Introducing web-based annotation to neuroscience

By memartone | 29 September, 2015

For as long as we have produced scholarly works, we have annotated them.  From scribbles in the margin, to underlines and highlights, to learned commentary providing additional information, academics routinely add knowledge to scholarly output.  But scholarly works are no longer in scrolls or even on paper, they are on web pages.  So shouldn’t our annotations be too?  With, Hypothesis you can annotate any web article, e.g., journal articles, including PDF’s, news stories or even Wikipedia entries, as you read them.
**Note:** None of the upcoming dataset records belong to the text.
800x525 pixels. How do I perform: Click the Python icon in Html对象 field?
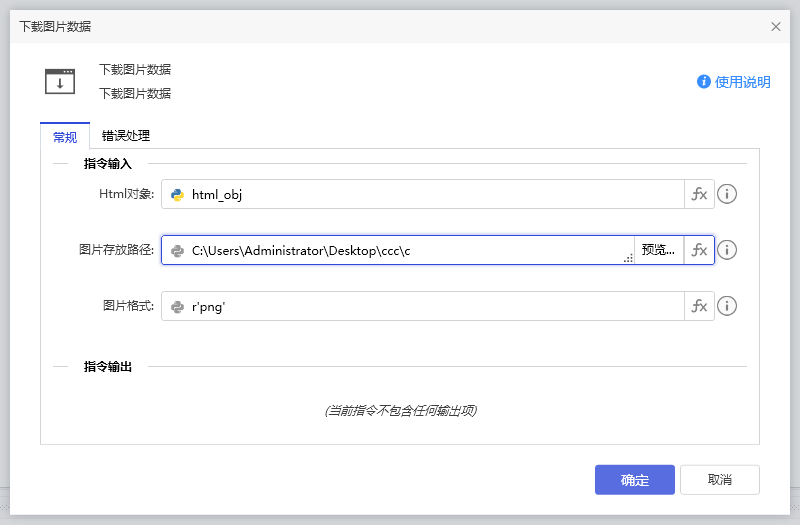177,195
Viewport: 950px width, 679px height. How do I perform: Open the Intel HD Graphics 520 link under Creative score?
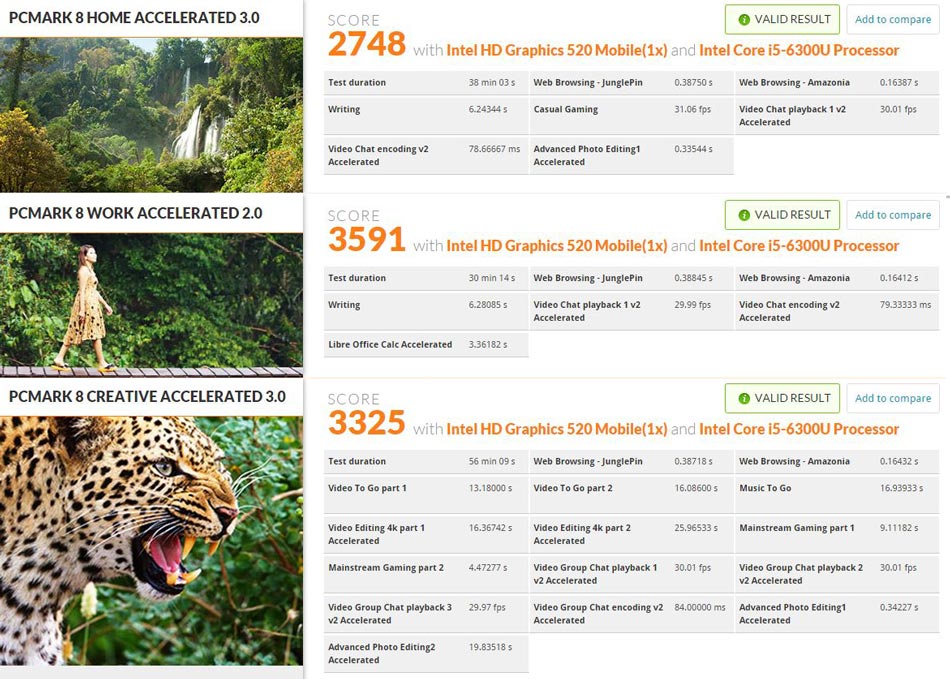[557, 429]
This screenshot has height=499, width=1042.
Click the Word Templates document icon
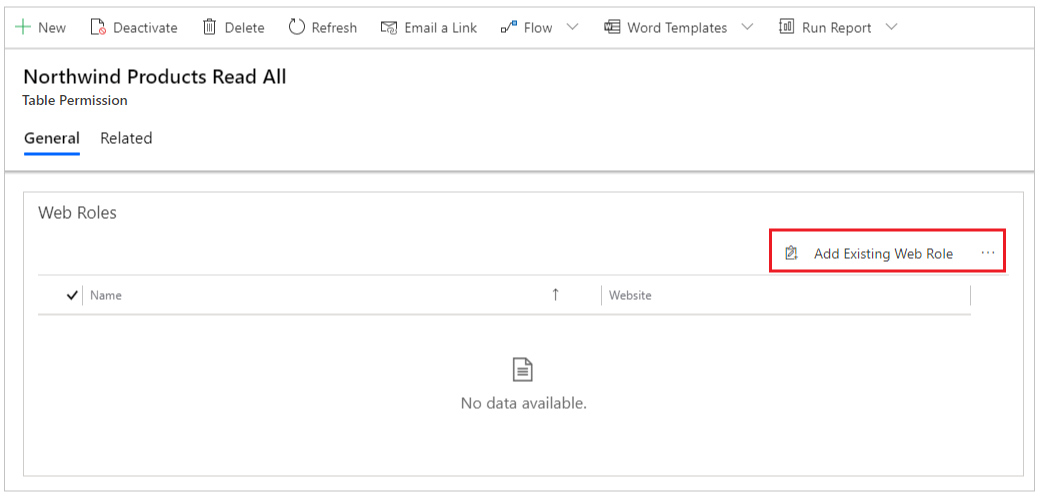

A simple way to add, communicate and link knowledge on the web can potentially transform neuroscience, which by its nature, has to link and integrate information across many different disciplines. Neuroscience information is published in millions of articles, read by thousands of individuals every day.  Hypothesis changes the paradigm of the static article by allowing users to add their annotations directly to these articles as an interactive overlay.  With Hypothesis, you can add commentary, additional information, links or images to specific statements in the text. Annotations can be private or publica.  And, because they are interactive, focused, threaded conversations can begin from there.

To get started, simply install our browser plug-in or paste a link to a page you want to annotate at our homepage.

Hypothesis is collaborating with the scientific community to incorporate on-line annotation into research practice.  We are working with journals and publishers to make annotation part of pre-publication peer review. Scientists are using Hypothesis for targeted tasks like extract imaging parameters from published papers. With the Neuroscience Information Framework, we are improving identification of research resources in the literature and linking them to additional information.  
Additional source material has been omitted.